Chauvenet’s criterion allows the target z-score to decrease as the number of points in the distribution decreases on subsequent iterations. Essentially, the criterion is that the probability of having one point in a normal distribution at a maximum z-score of z_max must be at least 0.5. z_max is therefore a function of (only) the number of points in the distrbution and is given by

npts = 0.5/erfc(z_max/sqrt(2))

where erfc() is the complementary error function. As iterating proceeds, the number of remaining points decreases as outliers are discarded, and so z_max likewise decreases. Convergence occurs when all remaining points fall within a z-score of z_max. Below is an illustrative table of z_max values and their corresponding npts values. For example, it is likely that there will be a 5-sigma ”noise bump” in a perfectly noisy image with one million independent elements.

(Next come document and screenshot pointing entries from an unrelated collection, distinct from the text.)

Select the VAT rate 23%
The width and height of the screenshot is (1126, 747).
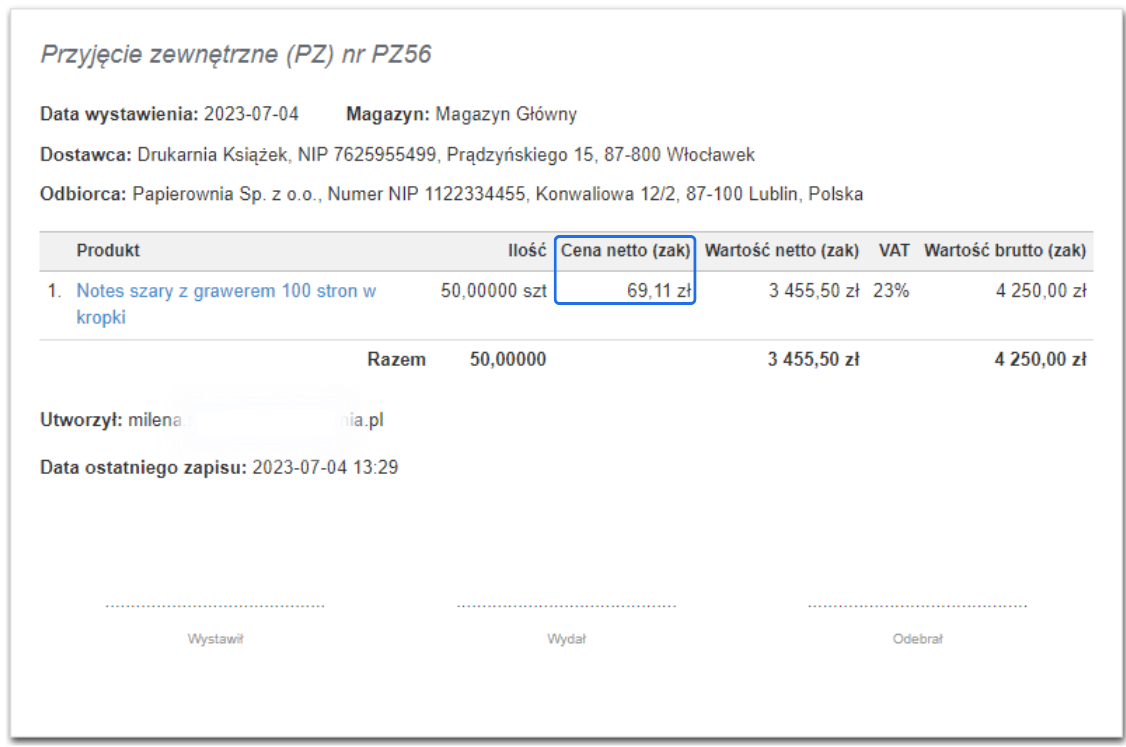891,291
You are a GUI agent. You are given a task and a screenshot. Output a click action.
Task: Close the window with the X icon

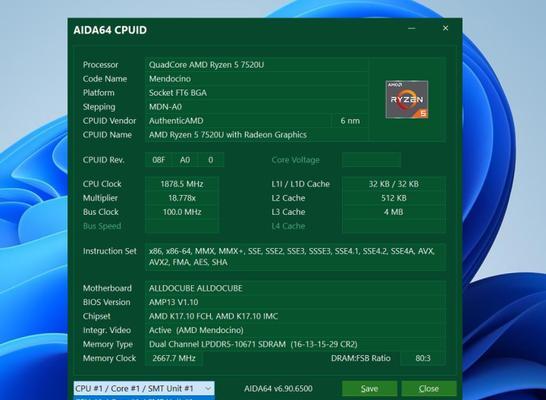[x=445, y=28]
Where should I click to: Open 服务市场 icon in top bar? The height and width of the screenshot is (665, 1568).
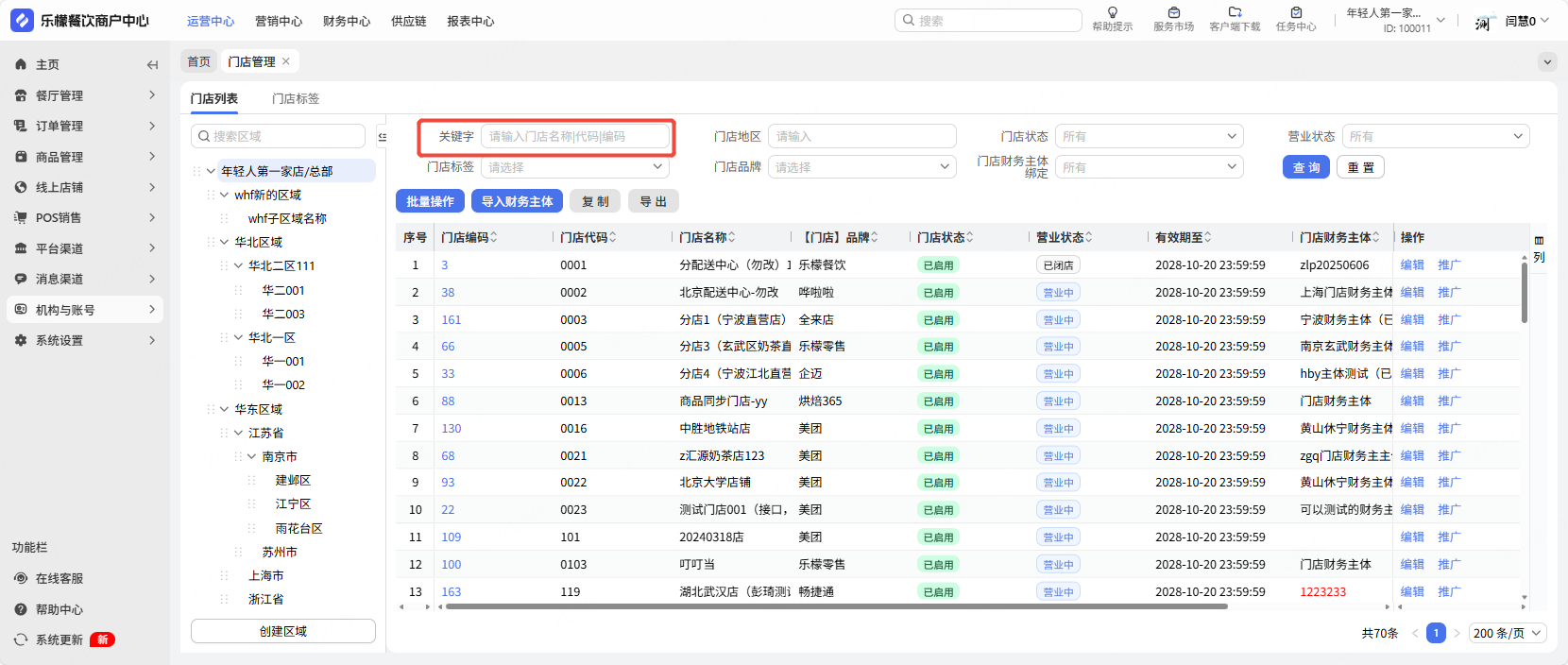pos(1173,13)
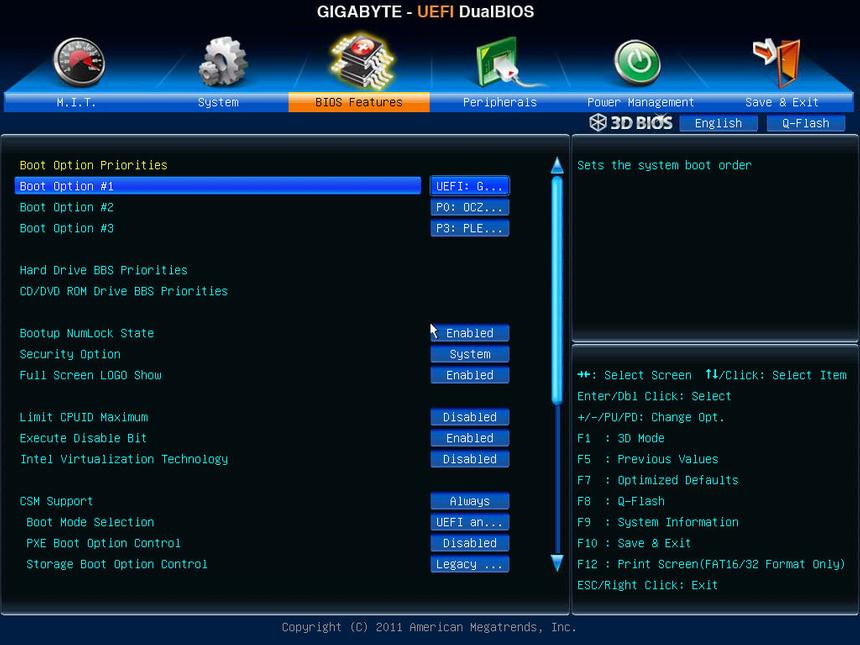Open Boot Option #1 value dropdown
860x645 pixels.
(470, 186)
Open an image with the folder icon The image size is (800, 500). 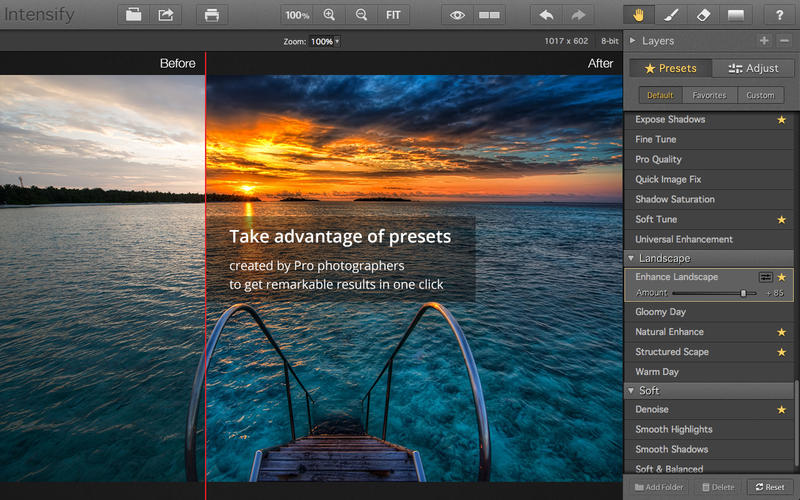(134, 15)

z_max npts 1.0 1 1.5 3 2.0 10 2.5 40 3.0 185 3.5 1,074 4.0 7,893 4.5 73,579 5.0 872,138 5.5 13,165,126 6.0 253,398,672 6.5 6,225,098,696 7.0 195,341,107,722

NOTES ON FLUX DENSITIES AND FLUXES

Fluxes and flux densities are not computed if any of the following conditions is met:

1. The image does not have a direction coordinate 2. The image does not have a intensity-like brightness unit. Examples of such units are Jy/beam (in which case the image must also have a beam) and K. 3. There are no direction axes in the cursor axes that are used. 4. If the (specified region of the) image has a non-degenerate spectral axis, and the image has a tablular spectral axis (axis with varying increments) 5. Any axis that is not a direction nor a spectral axis that is included in the cursor axes is not degenerate within in the specified region

Note that condition 4 may be removed in the future.

In cases where none of the above conditions is met, the flux density(ies) (intensities integrated over direction planes) will be computed if any of the following conditions are met:

1. The image has no spectral coordinate 2. The cursor axes do not include the spectral axis 3. The spectral axis in the chosen region is degenerate

In the case where there is a nondegenerate spectral axis that is included in the cursor axes, the flux (flux density integrated over spectral planes) will be computed. In this case, the spectral portion of the flux unit will be the velocity unit of the spectral coordinate if it has one (eg, if the brightness unit is Jy/beam and the velocity unit is km/s, the flux will have units of Jy.km/s). If not, the spectral portion of the flux unit will be the frequency unit of the spectral axis (eg, if the brightness unit is K and the frequency unit is Hz, the resulting flux unit will be K.arcsec2.Hz).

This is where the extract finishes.